The nurse caring for a client in preterm labor observes abnormal fetal heart rate (FHR) patterns. Which nursing intervention should the nurse perform next? application of vibroacoustic stimulation tactile stimulation administration of oxygen by mask fetal scalp stimulation

administration of oxygen by mask Explanation: The client should be administered oxygen by mask because the abnormal FHR pattern could be due to inadequate oxygen reserves in the fetus. Because the client is in preterm labor, it is not advisable to apply vibroacoustic stimulation, tactile stimulation, or fetal scalp stimulation.

A woman's husband expresses concern about risk of paralysis from an epidural block being given to his wife. Which would be the most appropriate response by the nurse? "An injury is unlikely because of expert professional care given." "I have never read or heard of this happening." "The injection is given in the space outside the spinal cord." "The injection is given at the third or fourth thoracic vertebrae so paralysis is not a problem."

ect response: "The injection is given in the space outside the spinal cord." Explanation: An epidural block, as the name implies, does not enter the spinal cord but only the epidural space outside the cord.

The nurse is assessing a client in labor for pain and notes she is currently not doing well handling the increased pain. Which opioid can the nurse offer to the client to assist with pain control? meperidine thiopental hydroxyzine hydrochloride secobarbital

meperidine Explanation: Meperidine is an opioid that is commonly used during labor and birth. Secobarbital and thiopental are barbiturates. Hydroxyzine hydrochloride is a tranquilizer which can be used to supplement the opioid or reduce anxiety.

A woman who has been in labor for a few hours is now complaining of being hungry. Which response by the nurse would be best if the client asks for some food to eat? "You could have some hard candy to suck on." "What would you like to eat?" "You can have a protein supplement." "I can get you something soft and easy to digest, like pudding."

"You could have some hard candy to suck on." Explanation: The woman can be encouraged to sip fluid, ice chips, or suck on hard candy if she becomes thirsty or nauseated by labor. It also helps to supply extra fluid. Although many hospital protocols dictate that women who present in labor should not partake of oral nutrition, there is little evidence to support this restrictive practice. However, if women are kept NPO during labor, they can be administered anesthesia safely in an emergency.
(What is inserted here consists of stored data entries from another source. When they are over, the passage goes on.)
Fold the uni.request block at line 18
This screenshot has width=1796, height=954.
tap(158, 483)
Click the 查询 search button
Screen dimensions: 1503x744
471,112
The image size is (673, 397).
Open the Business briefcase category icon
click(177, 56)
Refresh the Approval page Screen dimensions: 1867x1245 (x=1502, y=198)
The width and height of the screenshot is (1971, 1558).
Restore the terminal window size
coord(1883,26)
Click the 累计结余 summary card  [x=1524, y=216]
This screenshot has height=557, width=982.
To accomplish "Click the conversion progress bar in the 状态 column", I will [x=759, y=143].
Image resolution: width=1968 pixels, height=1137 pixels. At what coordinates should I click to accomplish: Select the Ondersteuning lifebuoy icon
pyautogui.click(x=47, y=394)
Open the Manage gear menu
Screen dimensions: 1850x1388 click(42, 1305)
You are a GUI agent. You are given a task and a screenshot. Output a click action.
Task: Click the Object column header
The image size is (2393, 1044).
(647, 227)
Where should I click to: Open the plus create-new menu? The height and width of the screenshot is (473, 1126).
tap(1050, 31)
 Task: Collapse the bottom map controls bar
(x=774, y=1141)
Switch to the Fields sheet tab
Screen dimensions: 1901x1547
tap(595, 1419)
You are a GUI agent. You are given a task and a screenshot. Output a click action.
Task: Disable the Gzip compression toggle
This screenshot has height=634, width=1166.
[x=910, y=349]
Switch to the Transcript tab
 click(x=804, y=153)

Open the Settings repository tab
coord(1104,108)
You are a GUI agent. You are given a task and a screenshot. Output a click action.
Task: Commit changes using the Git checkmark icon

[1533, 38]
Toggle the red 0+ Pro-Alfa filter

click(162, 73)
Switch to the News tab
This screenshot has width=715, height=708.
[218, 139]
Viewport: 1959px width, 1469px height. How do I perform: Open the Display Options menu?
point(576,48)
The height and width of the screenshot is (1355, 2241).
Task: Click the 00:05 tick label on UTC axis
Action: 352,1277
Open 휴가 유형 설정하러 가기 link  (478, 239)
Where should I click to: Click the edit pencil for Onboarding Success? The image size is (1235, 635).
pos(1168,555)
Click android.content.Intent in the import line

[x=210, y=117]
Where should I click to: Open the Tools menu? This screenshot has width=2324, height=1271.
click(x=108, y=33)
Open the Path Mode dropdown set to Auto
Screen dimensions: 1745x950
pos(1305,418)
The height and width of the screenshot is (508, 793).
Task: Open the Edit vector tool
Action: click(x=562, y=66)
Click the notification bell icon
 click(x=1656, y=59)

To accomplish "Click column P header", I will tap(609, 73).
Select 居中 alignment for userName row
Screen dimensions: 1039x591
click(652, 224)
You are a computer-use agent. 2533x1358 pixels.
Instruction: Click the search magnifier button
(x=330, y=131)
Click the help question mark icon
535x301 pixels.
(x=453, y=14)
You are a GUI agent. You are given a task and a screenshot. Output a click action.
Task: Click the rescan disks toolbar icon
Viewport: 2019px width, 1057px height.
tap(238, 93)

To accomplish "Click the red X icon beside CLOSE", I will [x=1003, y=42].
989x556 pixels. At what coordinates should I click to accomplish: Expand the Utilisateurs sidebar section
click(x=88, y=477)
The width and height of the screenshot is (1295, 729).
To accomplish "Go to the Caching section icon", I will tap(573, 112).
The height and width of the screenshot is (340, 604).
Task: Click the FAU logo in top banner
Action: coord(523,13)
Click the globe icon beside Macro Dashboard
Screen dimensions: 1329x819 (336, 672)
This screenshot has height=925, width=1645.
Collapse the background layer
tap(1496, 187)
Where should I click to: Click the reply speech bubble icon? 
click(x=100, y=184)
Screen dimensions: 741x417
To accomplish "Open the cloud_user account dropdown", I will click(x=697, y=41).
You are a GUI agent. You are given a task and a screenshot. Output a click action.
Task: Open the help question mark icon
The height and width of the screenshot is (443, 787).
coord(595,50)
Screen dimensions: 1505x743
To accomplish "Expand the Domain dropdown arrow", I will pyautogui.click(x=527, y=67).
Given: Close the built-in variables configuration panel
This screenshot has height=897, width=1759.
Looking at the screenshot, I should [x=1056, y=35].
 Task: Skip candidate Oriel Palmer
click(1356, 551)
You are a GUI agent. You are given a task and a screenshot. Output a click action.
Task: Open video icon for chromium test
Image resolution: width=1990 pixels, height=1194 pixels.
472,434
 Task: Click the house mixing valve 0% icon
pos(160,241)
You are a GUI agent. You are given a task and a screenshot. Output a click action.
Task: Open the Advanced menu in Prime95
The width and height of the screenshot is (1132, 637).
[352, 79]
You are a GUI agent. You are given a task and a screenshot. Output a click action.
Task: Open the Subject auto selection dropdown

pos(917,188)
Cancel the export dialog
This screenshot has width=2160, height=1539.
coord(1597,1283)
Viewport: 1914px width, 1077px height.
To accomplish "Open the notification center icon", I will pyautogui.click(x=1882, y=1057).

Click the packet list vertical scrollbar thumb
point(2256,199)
Which intervention would be least effective in caring for a woman who is in the transition phase of labor? having the client breathe with contractions providing one-to-one support encouraging the woman to ambulate urging her to focus on one contraction at a time

encouraging the woman to ambulate Explanation: Although ambulating is beneficial during early and possibly even active labor, the strong and frequent contractions experienced and the urge to bear down may make ambulating quite difficult. During transition, women should continue to breathe with contractions and focus on one contraction at a time. Providing one-to-one support at this time helps the woman cope with the events of this phase, as well as help her maintain a sense of control over the situation.